- _Task_:
Before doing anything else, copy the entries below exactly.

[Dataset entries]
+---+

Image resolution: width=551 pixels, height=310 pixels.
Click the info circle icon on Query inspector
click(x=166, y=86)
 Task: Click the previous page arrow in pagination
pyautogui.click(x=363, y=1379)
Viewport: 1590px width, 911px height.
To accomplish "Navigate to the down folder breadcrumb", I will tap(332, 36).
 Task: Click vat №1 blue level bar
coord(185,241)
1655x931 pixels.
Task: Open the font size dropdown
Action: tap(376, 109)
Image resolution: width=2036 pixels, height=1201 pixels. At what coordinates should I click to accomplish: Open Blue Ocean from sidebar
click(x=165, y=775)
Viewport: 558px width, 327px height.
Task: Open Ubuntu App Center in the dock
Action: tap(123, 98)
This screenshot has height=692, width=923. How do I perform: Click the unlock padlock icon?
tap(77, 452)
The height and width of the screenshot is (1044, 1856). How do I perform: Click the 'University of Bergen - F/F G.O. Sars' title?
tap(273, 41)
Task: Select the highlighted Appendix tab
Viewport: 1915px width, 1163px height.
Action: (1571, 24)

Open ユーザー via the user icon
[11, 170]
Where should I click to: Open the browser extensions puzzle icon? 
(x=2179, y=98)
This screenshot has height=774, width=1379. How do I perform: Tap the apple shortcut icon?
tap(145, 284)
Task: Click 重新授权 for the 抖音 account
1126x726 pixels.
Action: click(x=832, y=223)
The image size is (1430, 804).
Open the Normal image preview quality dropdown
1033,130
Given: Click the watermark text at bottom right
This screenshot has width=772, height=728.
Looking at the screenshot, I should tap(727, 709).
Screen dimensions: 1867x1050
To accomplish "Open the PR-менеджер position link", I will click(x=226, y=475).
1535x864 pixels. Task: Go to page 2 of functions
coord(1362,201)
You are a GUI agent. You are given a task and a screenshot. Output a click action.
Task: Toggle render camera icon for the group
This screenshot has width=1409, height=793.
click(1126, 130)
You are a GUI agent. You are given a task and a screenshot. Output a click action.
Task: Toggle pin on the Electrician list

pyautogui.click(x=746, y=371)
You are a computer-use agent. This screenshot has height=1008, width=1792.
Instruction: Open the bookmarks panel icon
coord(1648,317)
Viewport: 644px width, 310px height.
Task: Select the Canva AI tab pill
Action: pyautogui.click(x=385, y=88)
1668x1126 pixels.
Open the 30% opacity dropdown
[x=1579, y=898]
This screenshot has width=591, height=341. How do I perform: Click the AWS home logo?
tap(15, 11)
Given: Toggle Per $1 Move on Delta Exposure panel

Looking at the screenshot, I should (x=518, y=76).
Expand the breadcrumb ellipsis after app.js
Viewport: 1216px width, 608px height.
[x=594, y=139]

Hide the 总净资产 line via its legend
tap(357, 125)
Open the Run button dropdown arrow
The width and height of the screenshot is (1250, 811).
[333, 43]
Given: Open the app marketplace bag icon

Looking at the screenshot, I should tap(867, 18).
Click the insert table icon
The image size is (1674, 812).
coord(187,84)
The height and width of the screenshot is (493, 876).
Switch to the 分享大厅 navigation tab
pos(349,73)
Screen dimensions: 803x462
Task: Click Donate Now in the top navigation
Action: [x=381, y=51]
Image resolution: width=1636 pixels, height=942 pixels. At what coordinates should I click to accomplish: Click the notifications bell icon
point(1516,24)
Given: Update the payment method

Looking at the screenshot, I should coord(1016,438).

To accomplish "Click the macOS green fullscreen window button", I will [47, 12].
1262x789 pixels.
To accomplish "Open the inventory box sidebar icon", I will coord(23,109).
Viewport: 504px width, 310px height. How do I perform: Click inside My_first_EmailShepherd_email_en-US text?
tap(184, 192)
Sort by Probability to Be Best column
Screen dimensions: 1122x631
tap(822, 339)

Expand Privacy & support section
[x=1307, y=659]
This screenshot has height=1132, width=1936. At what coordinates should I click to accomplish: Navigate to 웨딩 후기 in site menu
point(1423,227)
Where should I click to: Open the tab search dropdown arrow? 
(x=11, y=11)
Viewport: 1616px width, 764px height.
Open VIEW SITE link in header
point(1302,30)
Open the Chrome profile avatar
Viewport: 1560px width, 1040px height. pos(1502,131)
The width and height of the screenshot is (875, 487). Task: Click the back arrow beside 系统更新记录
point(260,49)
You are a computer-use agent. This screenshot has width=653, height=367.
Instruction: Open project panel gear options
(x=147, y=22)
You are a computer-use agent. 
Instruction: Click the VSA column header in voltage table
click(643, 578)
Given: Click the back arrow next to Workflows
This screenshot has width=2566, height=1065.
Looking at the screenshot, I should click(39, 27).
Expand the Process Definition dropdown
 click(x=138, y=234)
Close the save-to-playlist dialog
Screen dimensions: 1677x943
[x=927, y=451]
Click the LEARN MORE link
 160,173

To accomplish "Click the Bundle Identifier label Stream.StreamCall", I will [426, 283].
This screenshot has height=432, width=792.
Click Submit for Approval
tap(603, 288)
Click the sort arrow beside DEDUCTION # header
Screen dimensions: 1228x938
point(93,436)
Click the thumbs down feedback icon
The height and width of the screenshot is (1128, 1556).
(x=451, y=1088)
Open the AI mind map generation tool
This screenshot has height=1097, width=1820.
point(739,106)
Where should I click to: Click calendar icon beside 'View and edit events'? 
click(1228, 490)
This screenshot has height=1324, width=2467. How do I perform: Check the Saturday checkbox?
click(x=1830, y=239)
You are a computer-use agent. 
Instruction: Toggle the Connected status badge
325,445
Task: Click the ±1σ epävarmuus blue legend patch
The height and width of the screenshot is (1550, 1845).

+---+

- _Response below_:
Image resolution: width=551 pixels, height=310 pixels.
Click the info circle icon on Query inspector
click(x=166, y=86)
 Task: Click the previous page arrow in pagination
pyautogui.click(x=363, y=1379)
Viewport: 1590px width, 911px height.
To accomplish "Navigate to the down folder breadcrumb", I will tap(332, 36).
 Task: Click vat №1 blue level bar
coord(185,241)
1655x931 pixels.
Task: Open the font size dropdown
Action: tap(376, 109)
Image resolution: width=2036 pixels, height=1201 pixels. At what coordinates should I click to accomplish: Open Blue Ocean from sidebar
click(x=165, y=775)
Viewport: 558px width, 327px height.
Task: Open Ubuntu App Center in the dock
Action: tap(123, 98)
This screenshot has height=692, width=923. How do I perform: Click the unlock padlock icon?
tap(77, 452)
The height and width of the screenshot is (1044, 1856). How do I perform: Click the 'University of Bergen - F/F G.O. Sars' title?
tap(273, 41)
Task: Select the highlighted Appendix tab
Viewport: 1915px width, 1163px height.
Action: (1571, 24)

Open ユーザー via the user icon
[11, 170]
Where should I click to: Open the browser extensions puzzle icon? 
(x=2179, y=98)
This screenshot has height=774, width=1379. How do I perform: Tap the apple shortcut icon?
tap(145, 284)
Task: Click 重新授权 for the 抖音 account
1126x726 pixels.
Action: click(x=832, y=223)
The image size is (1430, 804).
Open the Normal image preview quality dropdown
1033,130
Given: Click the watermark text at bottom right
This screenshot has width=772, height=728.
Looking at the screenshot, I should tap(727, 709).
Screen dimensions: 1867x1050
To accomplish "Open the PR-менеджер position link", I will click(x=226, y=475).
1535x864 pixels. Task: Go to page 2 of functions
coord(1362,201)
You are a GUI agent. You are given a task and a screenshot. Output a click action.
Task: Toggle render camera icon for the group
This screenshot has width=1409, height=793.
click(1126, 130)
You are a GUI agent. You are given a task and a screenshot. Output a click action.
Task: Toggle pin on the Electrician list

pyautogui.click(x=746, y=371)
You are a computer-use agent. This screenshot has height=1008, width=1792.
Instruction: Open the bookmarks panel icon
coord(1648,317)
Viewport: 644px width, 310px height.
Task: Select the Canva AI tab pill
Action: pyautogui.click(x=385, y=88)
1668x1126 pixels.
Open the 30% opacity dropdown
[x=1579, y=898]
This screenshot has width=591, height=341. How do I perform: Click the AWS home logo?
tap(15, 11)
Given: Toggle Per $1 Move on Delta Exposure panel

Looking at the screenshot, I should (x=518, y=76).
Expand the breadcrumb ellipsis after app.js
Viewport: 1216px width, 608px height.
[x=594, y=139]

Hide the 总净资产 line via its legend
tap(357, 125)
Open the Run button dropdown arrow
The width and height of the screenshot is (1250, 811).
[333, 43]
Given: Open the app marketplace bag icon

Looking at the screenshot, I should tap(867, 18).
Click the insert table icon
The image size is (1674, 812).
coord(187,84)
The height and width of the screenshot is (493, 876).
Switch to the 分享大厅 navigation tab
pos(349,73)
Screen dimensions: 803x462
Task: Click Donate Now in the top navigation
Action: [x=381, y=51]
Image resolution: width=1636 pixels, height=942 pixels. At what coordinates should I click to accomplish: Click the notifications bell icon
point(1516,24)
Given: Update the payment method

Looking at the screenshot, I should coord(1016,438).

To accomplish "Click the macOS green fullscreen window button", I will [47, 12].
1262x789 pixels.
To accomplish "Open the inventory box sidebar icon", I will coord(23,109).
Viewport: 504px width, 310px height. How do I perform: Click inside My_first_EmailShepherd_email_en-US text?
tap(184, 192)
Sort by Probability to Be Best column
Screen dimensions: 1122x631
tap(822, 339)

Expand Privacy & support section
[x=1307, y=659]
This screenshot has height=1132, width=1936. At what coordinates should I click to accomplish: Navigate to 웨딩 후기 in site menu
point(1423,227)
Where should I click to: Open the tab search dropdown arrow? 
(x=11, y=11)
Viewport: 1616px width, 764px height.
Open VIEW SITE link in header
point(1302,30)
Open the Chrome profile avatar
Viewport: 1560px width, 1040px height. pos(1502,131)
The width and height of the screenshot is (875, 487). Task: Click the back arrow beside 系统更新记录
point(260,49)
You are a computer-use agent. This screenshot has width=653, height=367.
Instruction: Open project panel gear options
(x=147, y=22)
You are a computer-use agent. 
Instruction: Click the VSA column header in voltage table
click(643, 578)
Given: Click the back arrow next to Workflows
This screenshot has width=2566, height=1065.
Looking at the screenshot, I should click(39, 27).
Expand the Process Definition dropdown
 click(x=138, y=234)
Close the save-to-playlist dialog
Screen dimensions: 1677x943
[x=927, y=451]
Click the LEARN MORE link
 160,173

To accomplish "Click the Bundle Identifier label Stream.StreamCall", I will [426, 283].
This screenshot has height=432, width=792.
Click Submit for Approval
tap(603, 288)
Click the sort arrow beside DEDUCTION # header
Screen dimensions: 1228x938
point(93,436)
Click the thumbs down feedback icon
The height and width of the screenshot is (1128, 1556).
(x=451, y=1088)
Open the AI mind map generation tool
This screenshot has height=1097, width=1820.
point(739,106)
Where should I click to: Click calendar icon beside 'View and edit events'? 
click(1228, 490)
This screenshot has height=1324, width=2467. How do I perform: Check the Saturday checkbox?
click(x=1830, y=239)
You are a computer-use agent. 
Instruction: Toggle the Connected status badge
325,445
Task: Click the ±1σ epävarmuus blue legend patch
The height and width of the screenshot is (1550, 1845).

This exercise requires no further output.